IL DOMENICALE / EDITORIALE – Ogni volta che si prova a immaginare una Viterbo diversa, una Tuscia più moderna, più attrattiva e più capace di trattenere giovani, competenze e imprese, arriva la stessa obiezione: “sono sogni”. È l’argomento preferito di chi non vuole cambiare nulla, ma la verità è che il vero sogno è pensare che questo territorio possa continuare a sopravvivere facendo le stesse cose degli ultimi trent’anni: E’ un sogno credere che basti restaurare qualche piazza, organizzare qualche evento estivo o partecipare a qualche bando per invertire il declino demografico, economico e sociale che attraversa gran parte della Tuscia.
Le città che oggi funzionano non sono nate dal realismo, sono nate da una visione. Qualcuno ha immaginato università integrate con il territorio, mobilità sostenibile, servizi digitali efficienti, comunità energetiche, turismo diffuso, recupero degli spazi abbandonati, collaborazione tra pubblico e privato.

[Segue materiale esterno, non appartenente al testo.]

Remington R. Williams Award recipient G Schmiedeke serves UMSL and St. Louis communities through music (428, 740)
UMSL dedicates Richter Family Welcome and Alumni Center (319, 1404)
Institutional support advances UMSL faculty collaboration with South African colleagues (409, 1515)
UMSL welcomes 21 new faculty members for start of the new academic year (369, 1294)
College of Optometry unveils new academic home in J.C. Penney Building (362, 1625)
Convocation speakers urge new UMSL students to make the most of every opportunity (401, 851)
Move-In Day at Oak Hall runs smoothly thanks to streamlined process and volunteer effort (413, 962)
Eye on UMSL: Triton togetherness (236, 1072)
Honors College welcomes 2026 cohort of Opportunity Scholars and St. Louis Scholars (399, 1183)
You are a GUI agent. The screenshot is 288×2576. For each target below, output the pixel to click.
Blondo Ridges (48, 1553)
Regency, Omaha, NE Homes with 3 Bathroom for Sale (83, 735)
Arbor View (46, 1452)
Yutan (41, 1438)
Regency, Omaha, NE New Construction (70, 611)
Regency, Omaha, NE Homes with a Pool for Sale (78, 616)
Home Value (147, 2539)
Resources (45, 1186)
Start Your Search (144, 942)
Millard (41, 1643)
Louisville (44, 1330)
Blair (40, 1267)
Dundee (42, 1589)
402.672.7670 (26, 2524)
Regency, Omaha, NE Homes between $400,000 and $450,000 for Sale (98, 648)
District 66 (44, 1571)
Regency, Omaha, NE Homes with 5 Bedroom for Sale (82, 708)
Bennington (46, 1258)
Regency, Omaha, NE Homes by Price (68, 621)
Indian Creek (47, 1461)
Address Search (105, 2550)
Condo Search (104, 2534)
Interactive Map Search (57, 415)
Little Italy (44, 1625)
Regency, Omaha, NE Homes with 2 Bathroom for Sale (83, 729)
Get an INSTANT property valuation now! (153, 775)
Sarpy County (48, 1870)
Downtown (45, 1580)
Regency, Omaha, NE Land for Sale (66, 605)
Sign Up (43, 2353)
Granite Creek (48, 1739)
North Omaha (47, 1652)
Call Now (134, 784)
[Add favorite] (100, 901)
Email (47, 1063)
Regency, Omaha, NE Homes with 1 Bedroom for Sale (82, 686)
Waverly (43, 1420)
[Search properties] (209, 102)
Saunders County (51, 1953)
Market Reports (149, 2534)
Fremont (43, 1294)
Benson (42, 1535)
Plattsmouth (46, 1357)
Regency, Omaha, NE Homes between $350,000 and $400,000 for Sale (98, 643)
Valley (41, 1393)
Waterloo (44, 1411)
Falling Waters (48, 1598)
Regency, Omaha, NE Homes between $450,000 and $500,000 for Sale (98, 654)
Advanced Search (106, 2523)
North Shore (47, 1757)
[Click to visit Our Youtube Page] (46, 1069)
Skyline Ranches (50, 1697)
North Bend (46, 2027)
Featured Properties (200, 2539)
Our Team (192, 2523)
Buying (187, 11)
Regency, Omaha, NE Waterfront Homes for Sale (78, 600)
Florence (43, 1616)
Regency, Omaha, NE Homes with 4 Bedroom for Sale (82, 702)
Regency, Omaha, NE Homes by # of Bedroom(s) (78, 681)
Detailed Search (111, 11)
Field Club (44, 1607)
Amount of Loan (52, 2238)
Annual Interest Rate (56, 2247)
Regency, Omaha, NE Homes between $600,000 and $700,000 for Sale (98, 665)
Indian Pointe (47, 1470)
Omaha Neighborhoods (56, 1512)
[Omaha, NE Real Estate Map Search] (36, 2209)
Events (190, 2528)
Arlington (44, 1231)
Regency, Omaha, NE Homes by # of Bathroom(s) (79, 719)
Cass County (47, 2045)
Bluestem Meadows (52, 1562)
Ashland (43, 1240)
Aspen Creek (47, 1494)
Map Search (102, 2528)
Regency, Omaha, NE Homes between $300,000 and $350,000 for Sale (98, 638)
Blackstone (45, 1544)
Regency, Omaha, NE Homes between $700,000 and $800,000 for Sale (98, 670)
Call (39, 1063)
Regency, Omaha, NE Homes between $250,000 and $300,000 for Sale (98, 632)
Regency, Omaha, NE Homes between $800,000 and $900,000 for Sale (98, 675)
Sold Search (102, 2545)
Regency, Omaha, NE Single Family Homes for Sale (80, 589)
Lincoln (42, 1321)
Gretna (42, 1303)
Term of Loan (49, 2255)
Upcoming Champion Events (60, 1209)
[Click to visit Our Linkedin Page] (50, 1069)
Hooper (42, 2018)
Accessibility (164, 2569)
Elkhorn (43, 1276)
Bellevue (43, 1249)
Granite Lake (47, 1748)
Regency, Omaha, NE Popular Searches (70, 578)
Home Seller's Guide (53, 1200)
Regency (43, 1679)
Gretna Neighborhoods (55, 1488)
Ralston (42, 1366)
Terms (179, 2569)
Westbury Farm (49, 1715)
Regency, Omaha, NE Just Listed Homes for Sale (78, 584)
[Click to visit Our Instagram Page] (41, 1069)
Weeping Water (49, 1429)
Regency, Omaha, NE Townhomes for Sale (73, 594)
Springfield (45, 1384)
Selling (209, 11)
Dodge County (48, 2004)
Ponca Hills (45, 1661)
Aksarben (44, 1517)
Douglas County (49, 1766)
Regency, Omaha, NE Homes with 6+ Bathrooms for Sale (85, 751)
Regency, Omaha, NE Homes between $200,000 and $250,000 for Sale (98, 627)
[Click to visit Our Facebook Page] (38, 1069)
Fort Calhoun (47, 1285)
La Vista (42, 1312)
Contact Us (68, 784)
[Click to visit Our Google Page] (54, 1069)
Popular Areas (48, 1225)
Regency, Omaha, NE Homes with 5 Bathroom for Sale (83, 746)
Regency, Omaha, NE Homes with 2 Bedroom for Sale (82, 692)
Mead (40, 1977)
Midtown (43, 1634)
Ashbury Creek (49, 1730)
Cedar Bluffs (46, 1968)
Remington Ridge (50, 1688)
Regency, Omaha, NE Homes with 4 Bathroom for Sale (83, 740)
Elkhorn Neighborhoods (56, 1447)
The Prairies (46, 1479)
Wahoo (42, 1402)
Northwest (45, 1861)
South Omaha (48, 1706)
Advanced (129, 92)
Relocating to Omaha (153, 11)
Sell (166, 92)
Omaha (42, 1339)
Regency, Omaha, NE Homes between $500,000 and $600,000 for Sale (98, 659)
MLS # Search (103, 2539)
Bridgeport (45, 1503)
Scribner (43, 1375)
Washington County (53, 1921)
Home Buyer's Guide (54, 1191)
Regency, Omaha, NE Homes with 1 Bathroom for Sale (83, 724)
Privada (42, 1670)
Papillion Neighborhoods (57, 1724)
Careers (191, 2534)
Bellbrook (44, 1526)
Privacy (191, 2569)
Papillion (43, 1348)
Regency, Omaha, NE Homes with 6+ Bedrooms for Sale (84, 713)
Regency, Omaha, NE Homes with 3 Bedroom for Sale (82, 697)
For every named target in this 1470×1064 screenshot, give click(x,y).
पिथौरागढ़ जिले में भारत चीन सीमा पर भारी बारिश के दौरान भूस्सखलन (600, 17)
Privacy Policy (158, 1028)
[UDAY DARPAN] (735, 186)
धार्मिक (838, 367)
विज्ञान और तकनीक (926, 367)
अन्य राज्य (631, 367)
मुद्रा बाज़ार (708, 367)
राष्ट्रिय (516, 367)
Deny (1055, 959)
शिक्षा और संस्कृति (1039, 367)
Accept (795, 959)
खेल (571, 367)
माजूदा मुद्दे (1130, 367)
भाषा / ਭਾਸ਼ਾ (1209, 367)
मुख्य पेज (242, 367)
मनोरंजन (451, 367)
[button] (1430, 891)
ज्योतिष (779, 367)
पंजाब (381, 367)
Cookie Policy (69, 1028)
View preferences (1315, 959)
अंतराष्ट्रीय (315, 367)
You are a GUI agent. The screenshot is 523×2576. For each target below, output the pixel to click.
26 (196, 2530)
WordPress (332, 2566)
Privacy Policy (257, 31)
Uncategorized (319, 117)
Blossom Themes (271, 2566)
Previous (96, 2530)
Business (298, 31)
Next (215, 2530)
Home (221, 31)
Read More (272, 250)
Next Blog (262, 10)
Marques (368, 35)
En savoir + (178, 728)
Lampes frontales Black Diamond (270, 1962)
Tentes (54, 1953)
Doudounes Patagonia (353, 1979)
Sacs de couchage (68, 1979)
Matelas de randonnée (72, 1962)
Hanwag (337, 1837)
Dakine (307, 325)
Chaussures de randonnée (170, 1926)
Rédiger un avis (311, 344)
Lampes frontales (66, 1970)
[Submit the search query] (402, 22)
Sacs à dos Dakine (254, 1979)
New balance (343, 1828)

All’inizio sembravano idee troppo ambiziose, oggi producono ricchezza, lavoro e qualità della vita. La vera domanda non è se Viterbo possa diventare una smart city o se la Tuscia possa diventare una smart land, la domanda è se la politica abbia ancora l’ambizione di costruire il futuro oppure si limiti a gestire l’esistente. Una strategia alternativa esiste ed è persino evidente, serve un grande piano di connessione territoriale che trasformi la Tuscia da somma di comuni isolati in una rete integrata.
Orte deve diventare la porta ferroviaria dell’intero territorio, collegata in modo efficiente con Viterbo, Bolsena, Montefiascone, Tuscania, Tarquinia, Civita Castellana, Bagnoregio e Montalto. Non è accettabile che milioni di persone passino ogni anno per uno dei nodi ferroviari più importanti del Centro Italia senza generare ricadute economiche significative sul territorio. Serve un sistema turistico unico della Tuscia. Un’unica piattaforma di prenotazione, informazione e promozione che metta in rete borghi, terme, lago di Bolsena, siti etruschi, Via Francigena, cammini religiosi, percorsi naturalistici e produzioni enogastronomiche. Oggi ogni comune promuove sé stesso, domani dovrebbe promuovere l’intera Tuscia.
Serve anche una grande alleanza tra Università della Tuscia, imprese e istituzioni locali. L’ateneo non può limitarsi a formare laureati che poi emigrano. Deve diventare il laboratorio permanente dove si progettano innovazione agricola, sostenibilità ambientale, digitalizzazione delle imprese, valorizzazione del patrimonio culturale e nuove forme di welfare territoriale.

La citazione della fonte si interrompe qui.